Language Reference


IPF Call

CALL IPF (fit, status, dim, table, config <*>, initab <*>, mod );

The IPF subroutine performs an iterative proportional fit of a contingency table. This is a standard statistical technique to obtain maximum likelihood estimates for cells under any hierarchical log-linear model. The algorithm is described in Bishop, Fienberg, and Holland (1975).

The arguments to the IPF subroutine are as follows:

fit

is a returned matrix. The matrix fit contains an array of the estimates of the expected number in each cell under the model specified in config. This matrix conforms to table, meaning that it has the same dimensions and order of variables.

status

is a returned matrix. The status argument is a row vector of length 3. status[1] is 0 if there is convergence to the desired accuracy, otherwise it is nonzero. status[2] is the maximum difference between estimates of the last two iterations of the IPF algorithm. status[3] is the number of iterations performed.

dim

is an input matrix. If the problem contains v variables, then dim is $1 \times v$ row vector. The value dim[i] is the number of possible levels for variable i in a contingency table.

table

is an input matrix that specifies an array of the number of observations at each level of each variable. Variables are nested across columns and then across rows.

config

is an input matrix that specifies which marginal totals to fit. Each column of config specifies a distinct marginal in the model under consideration. Because the model is hierarchical, all subsets of specified marginals are included in fitting.

initab

is an input matrix that specifies initial values for the iterative procedure.

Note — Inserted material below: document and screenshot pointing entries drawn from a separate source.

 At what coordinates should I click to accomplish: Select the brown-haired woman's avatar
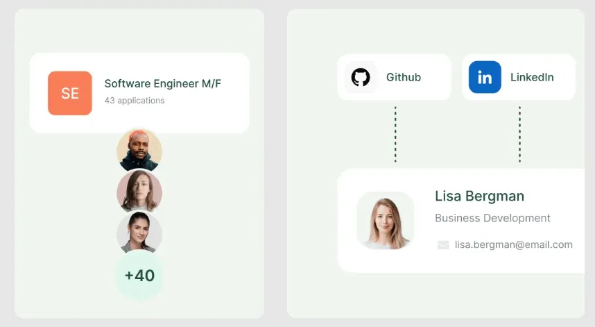139,192
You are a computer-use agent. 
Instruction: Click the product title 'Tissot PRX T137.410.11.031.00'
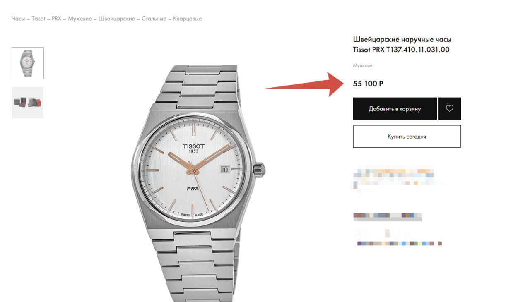401,50
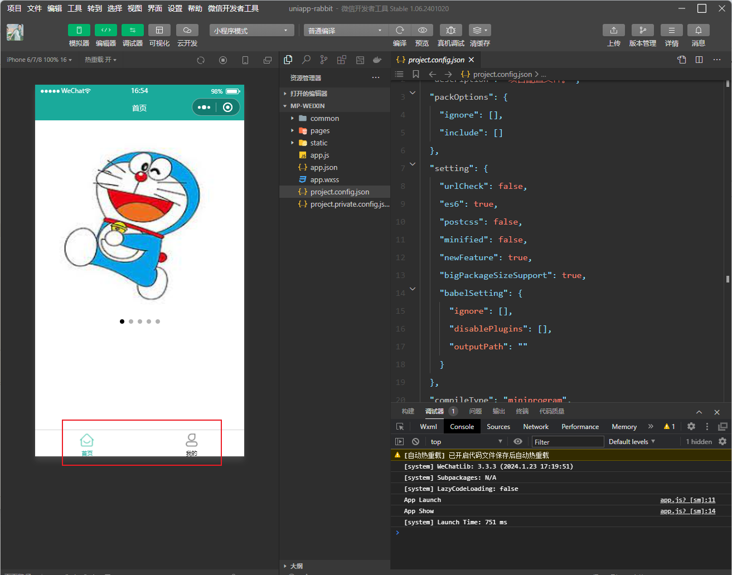Click the 预览 preview eye icon
Screen dimensions: 732x575
423,30
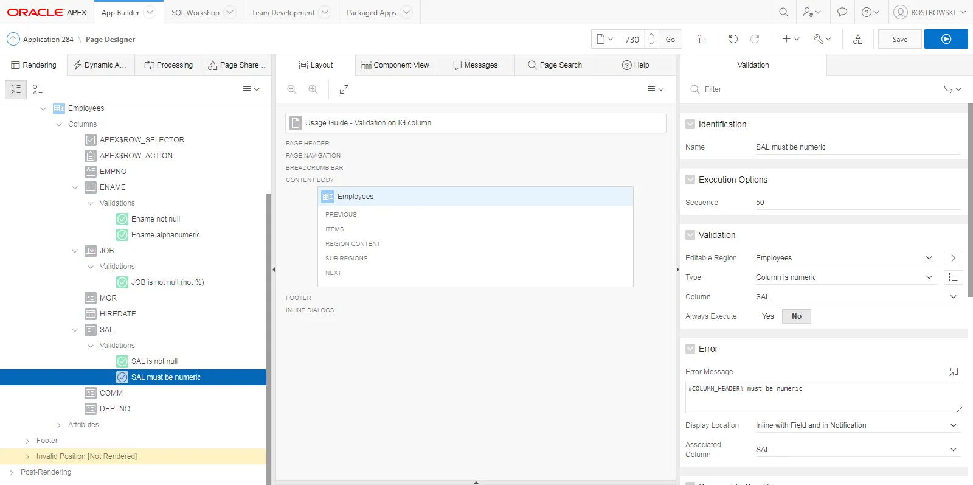Set Always Execute to No
The image size is (973, 485).
(796, 316)
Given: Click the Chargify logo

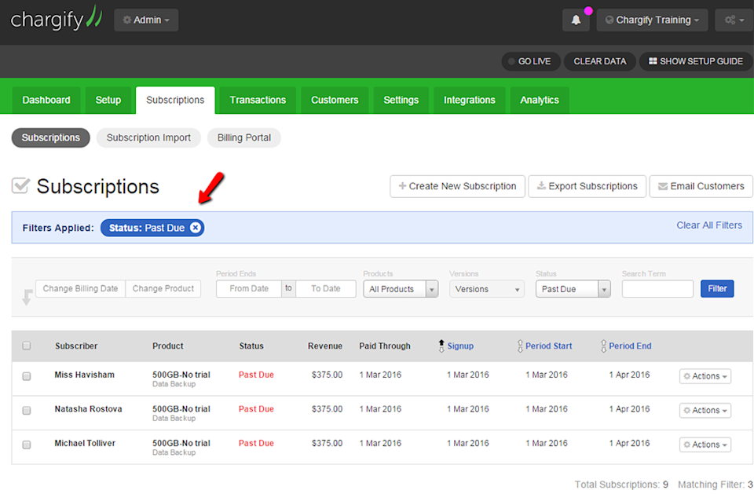Looking at the screenshot, I should [57, 18].
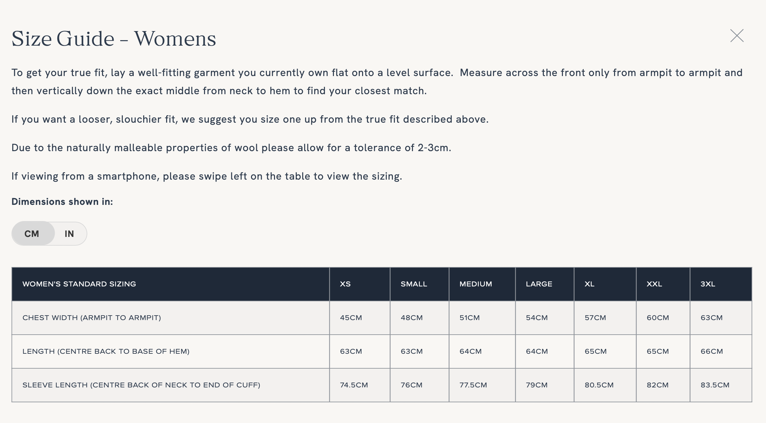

If you do not specify values, ones are used. For incomplete tables, initab is set to 1 if the cell is included in the design, and 0 if it is not.

mod

is a two-element vector that specifies the stopping criteria. If mod= {MaxDev, MaxIter}, then the procedure iterates either until the maximum difference between estimates of the last two iterations is less than MaxDev or until MaxIter iterations are completed. Default values are MaxDev=0.25 and MaxIter=15.

The matrix table must conform in size to the contingency table as specified in dim. In particular, if table is $n \times m$, the product of the entries in dim must equal $nm$. Furthermore, there must be some integer k such that the product of the first k entries in dim equals m. If you specify initab, then it must be the same size as table.

Adjusting a Table from Marginals

A common use of the IPF subroutine is to adjust the entries of a table in order to fit a new set of marginals while retaining the interaction between cell entries.

Example 1: Adjusting Marital Status by Age

Bishop, Fienberg, and Holland (1975) present data from D. Friedlander that shows the distribution of women in England and Wales according to their marital status in 1957. One year later, new official marginal estimates were announced. The problem is to adjust the entries in the 1957 table so as to fit the new marginals while retaining the interaction between cells. This problem can arise when you have internal cells that are known from sampling a population and then get margins based on a complete census.

When you want to adjust an observed table of cell frequencies to a new set of margins, you must set the initab parameter to be the table of observed values. The new marginals are specified through the table argument. The particular cell values for table are not important, since only the marginals are used (the proportionality between cells is determined by initab).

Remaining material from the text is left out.